> Task prompt: Below are records; quote them exactly from the first line through the line that contains "info@savonfurnituremart.com (668, 747)".

> Dataset extract:
* * *

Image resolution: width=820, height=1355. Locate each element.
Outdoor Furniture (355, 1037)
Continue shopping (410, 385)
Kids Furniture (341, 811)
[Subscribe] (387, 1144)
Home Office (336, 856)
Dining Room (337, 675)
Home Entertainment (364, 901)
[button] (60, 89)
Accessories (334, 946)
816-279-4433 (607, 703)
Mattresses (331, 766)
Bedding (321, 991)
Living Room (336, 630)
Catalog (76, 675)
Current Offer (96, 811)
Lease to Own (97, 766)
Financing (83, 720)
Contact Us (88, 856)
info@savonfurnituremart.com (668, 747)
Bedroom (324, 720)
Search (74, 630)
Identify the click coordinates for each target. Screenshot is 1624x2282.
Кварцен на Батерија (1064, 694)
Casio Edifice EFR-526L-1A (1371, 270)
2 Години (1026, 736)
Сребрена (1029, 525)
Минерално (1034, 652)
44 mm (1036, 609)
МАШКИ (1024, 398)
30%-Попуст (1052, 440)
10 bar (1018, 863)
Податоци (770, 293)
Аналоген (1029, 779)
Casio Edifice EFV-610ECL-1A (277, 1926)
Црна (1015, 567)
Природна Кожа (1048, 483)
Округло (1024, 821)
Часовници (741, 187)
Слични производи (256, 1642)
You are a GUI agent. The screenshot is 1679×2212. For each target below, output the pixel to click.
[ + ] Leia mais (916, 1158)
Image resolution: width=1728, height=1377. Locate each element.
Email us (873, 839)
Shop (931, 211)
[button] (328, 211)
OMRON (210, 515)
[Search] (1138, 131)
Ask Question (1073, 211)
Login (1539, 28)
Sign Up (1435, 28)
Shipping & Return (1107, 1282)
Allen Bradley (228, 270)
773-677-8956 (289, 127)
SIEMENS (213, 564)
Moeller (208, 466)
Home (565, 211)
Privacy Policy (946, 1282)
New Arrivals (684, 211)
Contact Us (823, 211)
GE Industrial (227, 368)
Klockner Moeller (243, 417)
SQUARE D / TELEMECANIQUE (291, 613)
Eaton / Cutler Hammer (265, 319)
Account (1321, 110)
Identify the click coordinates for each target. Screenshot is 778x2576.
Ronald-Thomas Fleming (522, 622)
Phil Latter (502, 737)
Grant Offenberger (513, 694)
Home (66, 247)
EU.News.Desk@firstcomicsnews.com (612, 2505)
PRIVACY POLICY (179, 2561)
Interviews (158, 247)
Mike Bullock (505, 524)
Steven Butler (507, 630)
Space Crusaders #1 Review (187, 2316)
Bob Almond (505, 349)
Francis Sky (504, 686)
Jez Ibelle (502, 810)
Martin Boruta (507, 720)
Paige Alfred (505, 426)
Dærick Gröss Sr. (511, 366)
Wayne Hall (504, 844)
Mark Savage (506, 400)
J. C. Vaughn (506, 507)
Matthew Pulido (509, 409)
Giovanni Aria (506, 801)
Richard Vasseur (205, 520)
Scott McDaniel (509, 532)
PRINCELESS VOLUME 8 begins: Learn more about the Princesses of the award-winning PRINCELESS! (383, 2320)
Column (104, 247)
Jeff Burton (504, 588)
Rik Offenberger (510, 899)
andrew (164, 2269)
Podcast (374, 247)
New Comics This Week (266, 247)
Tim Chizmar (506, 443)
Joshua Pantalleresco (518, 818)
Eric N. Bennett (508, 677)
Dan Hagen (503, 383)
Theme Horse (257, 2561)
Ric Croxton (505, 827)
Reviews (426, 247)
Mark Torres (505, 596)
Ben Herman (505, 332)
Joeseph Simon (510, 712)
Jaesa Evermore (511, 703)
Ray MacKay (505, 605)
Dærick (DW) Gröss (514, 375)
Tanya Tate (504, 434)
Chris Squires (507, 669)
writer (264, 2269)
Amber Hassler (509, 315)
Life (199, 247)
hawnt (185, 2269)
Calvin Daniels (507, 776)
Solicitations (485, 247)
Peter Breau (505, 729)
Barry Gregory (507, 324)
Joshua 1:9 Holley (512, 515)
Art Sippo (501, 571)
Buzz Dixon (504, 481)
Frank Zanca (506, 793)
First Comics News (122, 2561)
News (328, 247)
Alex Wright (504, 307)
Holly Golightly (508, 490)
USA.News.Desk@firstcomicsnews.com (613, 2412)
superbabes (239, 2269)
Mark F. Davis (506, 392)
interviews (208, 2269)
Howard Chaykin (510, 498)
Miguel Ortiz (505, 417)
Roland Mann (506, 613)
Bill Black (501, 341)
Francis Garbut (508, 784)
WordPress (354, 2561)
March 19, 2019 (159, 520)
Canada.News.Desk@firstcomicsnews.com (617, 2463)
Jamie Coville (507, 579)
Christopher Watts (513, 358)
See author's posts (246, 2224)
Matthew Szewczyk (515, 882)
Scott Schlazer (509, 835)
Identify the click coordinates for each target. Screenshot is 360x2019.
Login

* * *

> Completed exercise:
Image resolution: width=820, height=1355. Locate each element.
Outdoor Furniture (355, 1037)
Continue shopping (410, 385)
Kids Furniture (341, 811)
[Subscribe] (387, 1144)
Home Office (336, 856)
Dining Room (337, 675)
Home Entertainment (364, 901)
[button] (60, 89)
Accessories (334, 946)
816-279-4433 (607, 703)
Mattresses (331, 766)
Bedding (321, 991)
Living Room (336, 630)
Catalog (76, 675)
Current Offer (96, 811)
Lease to Own (97, 766)
Financing (83, 720)
Contact Us (88, 856)
info@savonfurnituremart.com (668, 747)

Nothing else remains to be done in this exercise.